#### Dataset records

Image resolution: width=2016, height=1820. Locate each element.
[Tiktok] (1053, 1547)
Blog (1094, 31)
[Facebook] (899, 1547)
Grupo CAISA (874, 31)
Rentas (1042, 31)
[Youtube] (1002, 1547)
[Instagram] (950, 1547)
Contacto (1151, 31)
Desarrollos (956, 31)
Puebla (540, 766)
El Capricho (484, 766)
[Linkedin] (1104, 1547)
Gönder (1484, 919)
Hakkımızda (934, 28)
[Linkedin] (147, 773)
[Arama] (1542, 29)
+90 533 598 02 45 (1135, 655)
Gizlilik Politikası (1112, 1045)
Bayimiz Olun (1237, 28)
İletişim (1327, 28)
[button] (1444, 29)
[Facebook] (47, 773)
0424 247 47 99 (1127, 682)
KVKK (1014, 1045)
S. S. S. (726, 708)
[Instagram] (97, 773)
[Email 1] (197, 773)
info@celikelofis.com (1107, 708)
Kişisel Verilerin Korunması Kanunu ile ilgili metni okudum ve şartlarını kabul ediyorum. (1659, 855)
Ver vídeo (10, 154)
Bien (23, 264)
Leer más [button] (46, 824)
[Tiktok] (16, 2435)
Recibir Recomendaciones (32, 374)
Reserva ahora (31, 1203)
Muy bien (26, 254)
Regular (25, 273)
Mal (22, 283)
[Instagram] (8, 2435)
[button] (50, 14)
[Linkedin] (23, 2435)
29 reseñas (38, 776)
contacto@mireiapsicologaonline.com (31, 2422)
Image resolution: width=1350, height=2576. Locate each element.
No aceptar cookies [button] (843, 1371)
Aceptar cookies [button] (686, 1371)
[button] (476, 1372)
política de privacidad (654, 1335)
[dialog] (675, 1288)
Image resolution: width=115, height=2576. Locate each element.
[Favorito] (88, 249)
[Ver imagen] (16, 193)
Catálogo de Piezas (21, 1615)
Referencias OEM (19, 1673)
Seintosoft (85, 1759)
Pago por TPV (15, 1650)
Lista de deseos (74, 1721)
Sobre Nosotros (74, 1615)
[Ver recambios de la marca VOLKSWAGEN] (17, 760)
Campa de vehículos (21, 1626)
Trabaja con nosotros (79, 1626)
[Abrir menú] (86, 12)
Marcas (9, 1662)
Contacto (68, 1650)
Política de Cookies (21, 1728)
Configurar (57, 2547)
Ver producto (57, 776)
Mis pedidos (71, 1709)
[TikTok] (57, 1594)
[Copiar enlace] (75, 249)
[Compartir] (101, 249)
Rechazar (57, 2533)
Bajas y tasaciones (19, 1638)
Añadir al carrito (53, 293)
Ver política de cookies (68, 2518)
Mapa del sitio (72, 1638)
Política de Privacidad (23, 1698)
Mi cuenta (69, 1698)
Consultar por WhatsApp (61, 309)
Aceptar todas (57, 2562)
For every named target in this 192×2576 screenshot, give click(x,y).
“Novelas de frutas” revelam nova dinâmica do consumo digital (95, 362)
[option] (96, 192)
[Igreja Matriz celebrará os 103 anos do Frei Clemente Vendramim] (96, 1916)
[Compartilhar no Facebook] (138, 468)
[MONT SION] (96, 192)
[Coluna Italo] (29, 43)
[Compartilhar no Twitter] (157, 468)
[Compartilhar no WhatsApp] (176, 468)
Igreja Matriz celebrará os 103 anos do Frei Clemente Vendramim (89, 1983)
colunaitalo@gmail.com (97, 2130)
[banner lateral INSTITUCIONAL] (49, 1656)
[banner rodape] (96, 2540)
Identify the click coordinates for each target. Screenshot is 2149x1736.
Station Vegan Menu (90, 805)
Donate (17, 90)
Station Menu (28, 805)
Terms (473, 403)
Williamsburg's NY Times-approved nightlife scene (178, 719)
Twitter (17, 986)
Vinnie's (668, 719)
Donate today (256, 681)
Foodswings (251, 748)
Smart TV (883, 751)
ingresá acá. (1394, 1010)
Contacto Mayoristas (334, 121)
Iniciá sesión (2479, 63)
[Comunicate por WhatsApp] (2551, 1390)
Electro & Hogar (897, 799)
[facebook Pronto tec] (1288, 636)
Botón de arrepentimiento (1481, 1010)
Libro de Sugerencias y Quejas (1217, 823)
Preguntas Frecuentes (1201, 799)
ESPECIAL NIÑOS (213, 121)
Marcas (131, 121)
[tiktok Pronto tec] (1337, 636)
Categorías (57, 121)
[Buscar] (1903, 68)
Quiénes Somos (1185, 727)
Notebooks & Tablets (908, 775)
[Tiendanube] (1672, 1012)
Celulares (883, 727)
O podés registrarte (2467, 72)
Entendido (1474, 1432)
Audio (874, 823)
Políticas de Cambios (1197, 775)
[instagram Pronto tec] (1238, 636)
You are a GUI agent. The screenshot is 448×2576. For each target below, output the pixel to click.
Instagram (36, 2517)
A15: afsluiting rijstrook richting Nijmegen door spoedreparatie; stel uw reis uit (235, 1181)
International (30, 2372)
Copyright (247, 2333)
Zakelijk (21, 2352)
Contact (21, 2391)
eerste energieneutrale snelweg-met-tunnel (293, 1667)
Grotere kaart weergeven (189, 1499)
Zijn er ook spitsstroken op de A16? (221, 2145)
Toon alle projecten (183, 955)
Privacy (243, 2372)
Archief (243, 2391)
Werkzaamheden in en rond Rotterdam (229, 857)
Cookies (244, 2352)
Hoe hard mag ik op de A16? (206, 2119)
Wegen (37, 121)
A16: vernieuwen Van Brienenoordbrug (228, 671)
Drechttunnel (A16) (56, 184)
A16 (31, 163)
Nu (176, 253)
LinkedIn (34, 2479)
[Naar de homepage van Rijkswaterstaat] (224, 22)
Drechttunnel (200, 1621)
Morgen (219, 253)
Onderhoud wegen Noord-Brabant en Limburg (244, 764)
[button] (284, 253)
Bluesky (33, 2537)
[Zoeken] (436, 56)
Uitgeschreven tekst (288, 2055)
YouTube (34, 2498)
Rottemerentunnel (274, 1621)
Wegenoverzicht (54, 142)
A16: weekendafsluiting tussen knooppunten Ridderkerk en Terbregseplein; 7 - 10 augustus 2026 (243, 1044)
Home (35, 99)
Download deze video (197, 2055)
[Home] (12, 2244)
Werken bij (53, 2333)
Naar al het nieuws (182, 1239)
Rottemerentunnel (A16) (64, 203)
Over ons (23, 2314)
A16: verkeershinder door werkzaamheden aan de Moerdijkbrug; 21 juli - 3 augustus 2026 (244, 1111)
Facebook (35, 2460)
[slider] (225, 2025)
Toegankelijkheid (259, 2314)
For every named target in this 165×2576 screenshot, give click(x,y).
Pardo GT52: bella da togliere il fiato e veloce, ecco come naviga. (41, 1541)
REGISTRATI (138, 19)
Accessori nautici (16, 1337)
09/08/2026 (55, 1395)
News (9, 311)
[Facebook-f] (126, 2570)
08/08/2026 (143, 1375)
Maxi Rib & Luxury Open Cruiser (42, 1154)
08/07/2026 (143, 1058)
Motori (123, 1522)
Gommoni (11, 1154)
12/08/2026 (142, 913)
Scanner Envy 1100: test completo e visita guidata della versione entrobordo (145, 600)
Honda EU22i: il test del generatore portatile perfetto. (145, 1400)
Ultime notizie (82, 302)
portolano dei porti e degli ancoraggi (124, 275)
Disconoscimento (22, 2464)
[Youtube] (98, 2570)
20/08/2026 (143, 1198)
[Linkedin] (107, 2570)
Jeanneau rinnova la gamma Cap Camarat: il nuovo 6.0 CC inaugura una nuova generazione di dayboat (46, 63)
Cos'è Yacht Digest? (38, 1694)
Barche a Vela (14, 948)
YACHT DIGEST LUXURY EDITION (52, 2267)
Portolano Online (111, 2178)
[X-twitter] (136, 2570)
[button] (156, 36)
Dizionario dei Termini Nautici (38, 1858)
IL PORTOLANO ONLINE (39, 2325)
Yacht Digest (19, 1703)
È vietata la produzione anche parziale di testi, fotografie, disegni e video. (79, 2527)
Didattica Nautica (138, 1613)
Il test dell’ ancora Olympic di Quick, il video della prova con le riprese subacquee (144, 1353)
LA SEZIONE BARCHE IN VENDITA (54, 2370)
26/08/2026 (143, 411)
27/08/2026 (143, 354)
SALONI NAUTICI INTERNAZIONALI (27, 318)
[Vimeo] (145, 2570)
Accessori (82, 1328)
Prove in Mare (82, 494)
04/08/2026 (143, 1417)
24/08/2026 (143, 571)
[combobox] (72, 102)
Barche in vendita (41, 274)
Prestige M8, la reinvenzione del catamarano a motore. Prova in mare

########

Please return all lines from the records that hold the word "della".

Scanner Envy 1100: test completo e visita guidata della versione entrobordo (145, 600)
Il test dell’ ancora Olympic di Quick, il video della prova con le riprese subacquee (144, 1353)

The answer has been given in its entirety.